Low S-Mg [8] as well as low Mg:Ca ratio have been published to be associated with sympathicotonia (hyperirritability), which can increase glycolysis [19] and lactate production [19] obviously via decreased ATP production [19]. Mg deficiency is known to increase body temperature [20], decrease serum pH [20] and cause muscle lesions, e.g. [20]. Swine sympaticotonia (e.g. Porcine stress syndrome, “malignant hyperthermia or transport myopathy”, [21]) is known to change muscle structure to Pale, Soft and Exudative meat (PSE meat) [22,23], obviously non-resistant to body Mg changes (i.e. possible to prevent with Mg to some extent), because the pigs that eventually succumbed to stress or showed PSE-meat condition had a lower respiratory control, due to an inhibited respiratory rate, when the mitochondria were actively phosphorylating; these preparations also had a lower mitochondrial ATPase activity [23], demonstrated by the lower oxygen consumption [23].

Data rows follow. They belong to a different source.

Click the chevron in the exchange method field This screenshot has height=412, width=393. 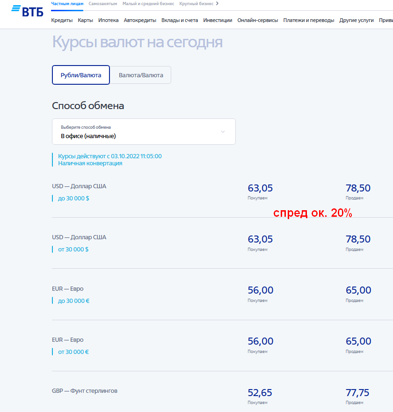pyautogui.click(x=223, y=132)
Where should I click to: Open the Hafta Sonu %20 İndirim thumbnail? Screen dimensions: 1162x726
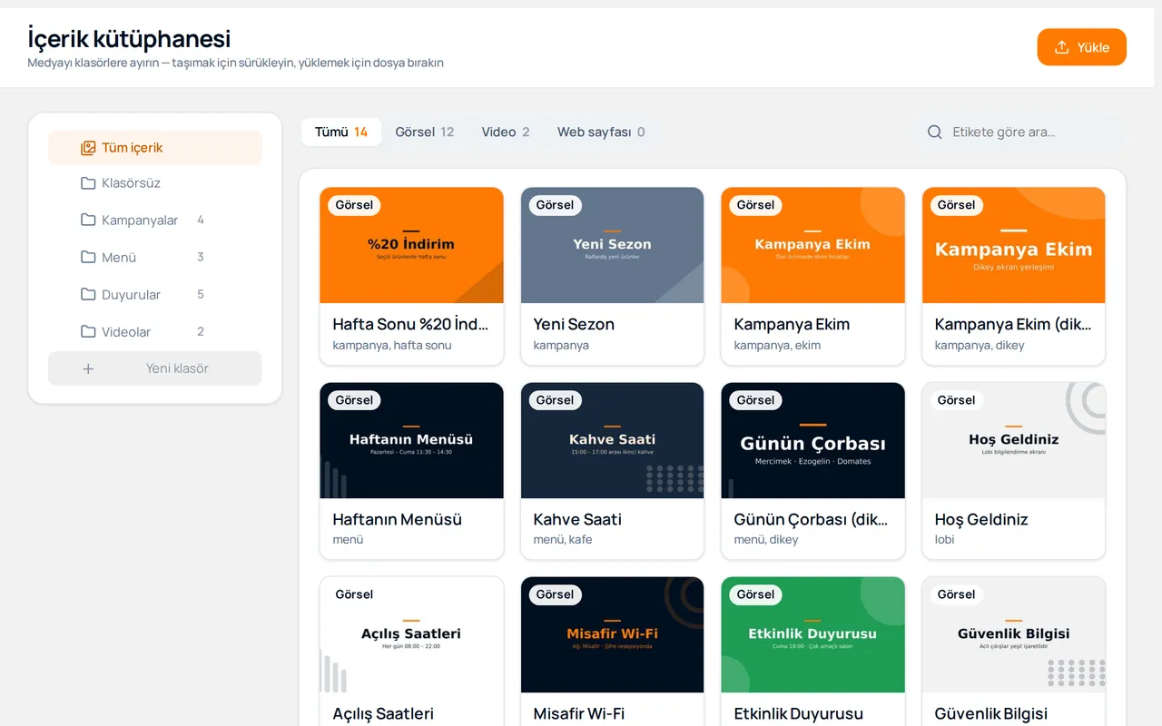412,245
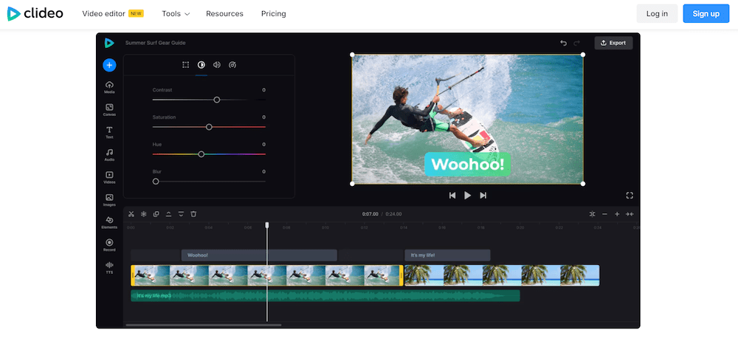This screenshot has width=738, height=338.
Task: Click the Export button
Action: (x=613, y=43)
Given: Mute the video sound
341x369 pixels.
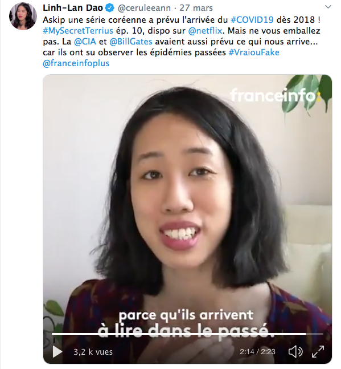Looking at the screenshot, I should pos(295,351).

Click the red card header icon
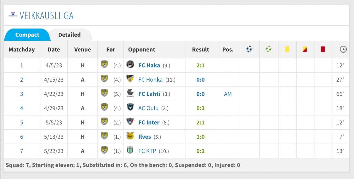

Correction of Mg deficiency can increase ATP synthase activity, because ATP synthase is Mg dependent [24] and obviously so prevent lactate accumulation and pH drop [19,20]. Glycolysis produces stoichiometrically [H+] and lactate ions [25]. Even dysfunction of (monocarboxylase) lactic acid transporter to remove excess lactate from cells can cause cell death in hyperacidity [25]. “The pKa of lactic acid is 3.86 at 20 degrees C, and the pH of a 1 mM solution of lactic acid in water is about 3.5” [26]. That’s why it is not a surprise that low pH predicted best mortality in cases of Metformin overdose [19,27].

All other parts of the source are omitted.